Tarefa proposta 1: De acordo com o texto sobre as contas públicas, qual é o resultado da queda da arrecadação somada ao aumento dos gastos públicos?

Trecho do texto:

- - -

É do conhecimento de todos que o Estado brasileiro, principalmente nos últimos anos, tem muita dificuldade para cumprir seu orçamento. Se por um lado os recursos do Tesouro Nacional, em face do desaquecimento da economia e consequente baixa de arrecadação, têm sido cada vez menores, por outro lado os gastos públicos, quase sem controle, tem aumentado muito acima do crescimento econômico. Para piorar, gasta-se muito mal. O resultado disso tudo é um crescimento insistente dos déficits fiscais e elevação perigosa da dívida pública.
Essa situação é agravada ainda mais quando computamos determinados programas de perdão de dívidas que os governos tem criado ao longo do tempo. São beneficiados, na maioria das vezes, pessoas físicas, jurídicas, estados e municípios que se caracterizam pelo não cumprimento das leis, pela irresponsabilidade fiscal e orçamentária, pela má administração e pela ineficiência. Portanto, indevidamente, parecendo que no Brasil atual a ordem reinante entre executivos públicos é descumprir orçamentos e jamais abrir mão de quaisquer dos seus benefícios, e entre executivos privados e cidadãos comuns, deixar de recolher corretamente seus tributos. Caso nada mude, os déficits das contas públicas tenderão a aumentar descontroladamente.

- - -

Tarefa proposta 2: Transcreva sem nenhuma alteração os registros, desde o primeiro até a linha que contém "coord(593,161)", incluindo essa linha.

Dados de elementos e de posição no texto
- - -

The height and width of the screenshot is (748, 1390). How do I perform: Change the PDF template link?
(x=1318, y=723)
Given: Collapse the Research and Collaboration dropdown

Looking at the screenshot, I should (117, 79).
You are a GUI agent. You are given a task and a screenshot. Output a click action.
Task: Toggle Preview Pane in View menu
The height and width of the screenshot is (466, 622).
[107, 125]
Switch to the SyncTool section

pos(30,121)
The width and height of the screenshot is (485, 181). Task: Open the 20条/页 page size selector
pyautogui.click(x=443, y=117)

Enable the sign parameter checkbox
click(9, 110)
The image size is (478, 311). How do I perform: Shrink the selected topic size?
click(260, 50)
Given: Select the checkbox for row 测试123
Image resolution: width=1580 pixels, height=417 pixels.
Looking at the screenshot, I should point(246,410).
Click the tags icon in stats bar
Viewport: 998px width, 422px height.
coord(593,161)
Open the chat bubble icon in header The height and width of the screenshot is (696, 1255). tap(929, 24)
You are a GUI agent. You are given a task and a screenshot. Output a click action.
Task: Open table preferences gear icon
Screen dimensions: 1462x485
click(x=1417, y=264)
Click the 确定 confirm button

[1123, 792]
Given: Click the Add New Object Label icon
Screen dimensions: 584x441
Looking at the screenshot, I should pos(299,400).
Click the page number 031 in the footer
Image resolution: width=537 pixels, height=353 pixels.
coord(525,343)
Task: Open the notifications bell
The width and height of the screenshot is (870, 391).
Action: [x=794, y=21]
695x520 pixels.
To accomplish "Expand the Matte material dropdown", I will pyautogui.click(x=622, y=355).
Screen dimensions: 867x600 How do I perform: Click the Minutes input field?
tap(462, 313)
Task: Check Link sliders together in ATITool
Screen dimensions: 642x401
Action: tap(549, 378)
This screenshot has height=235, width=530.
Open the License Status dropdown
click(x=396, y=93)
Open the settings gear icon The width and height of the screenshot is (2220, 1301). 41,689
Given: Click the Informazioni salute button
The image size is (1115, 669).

- - -

Resposta correta 1: Um crescimento insistente dos déficits fiscais e uma elevação perigosa da dívida pública.

Resposta correta 2:
The height and width of the screenshot is (748, 1390). How do I perform: Change the PDF template link?
(x=1318, y=723)
Given: Collapse the Research and Collaboration dropdown

Looking at the screenshot, I should (117, 79).
You are a GUI agent. You are given a task and a screenshot. Output a click action.
Task: Toggle Preview Pane in View menu
The height and width of the screenshot is (466, 622).
[107, 125]
Switch to the SyncTool section

pos(30,121)
The width and height of the screenshot is (485, 181). Task: Open the 20条/页 page size selector
pyautogui.click(x=443, y=117)

Enable the sign parameter checkbox
click(9, 110)
The image size is (478, 311). How do I perform: Shrink the selected topic size?
click(260, 50)
Given: Select the checkbox for row 测试123
Image resolution: width=1580 pixels, height=417 pixels.
Looking at the screenshot, I should point(246,410).
Click the tags icon in stats bar
Viewport: 998px width, 422px height.
coord(593,161)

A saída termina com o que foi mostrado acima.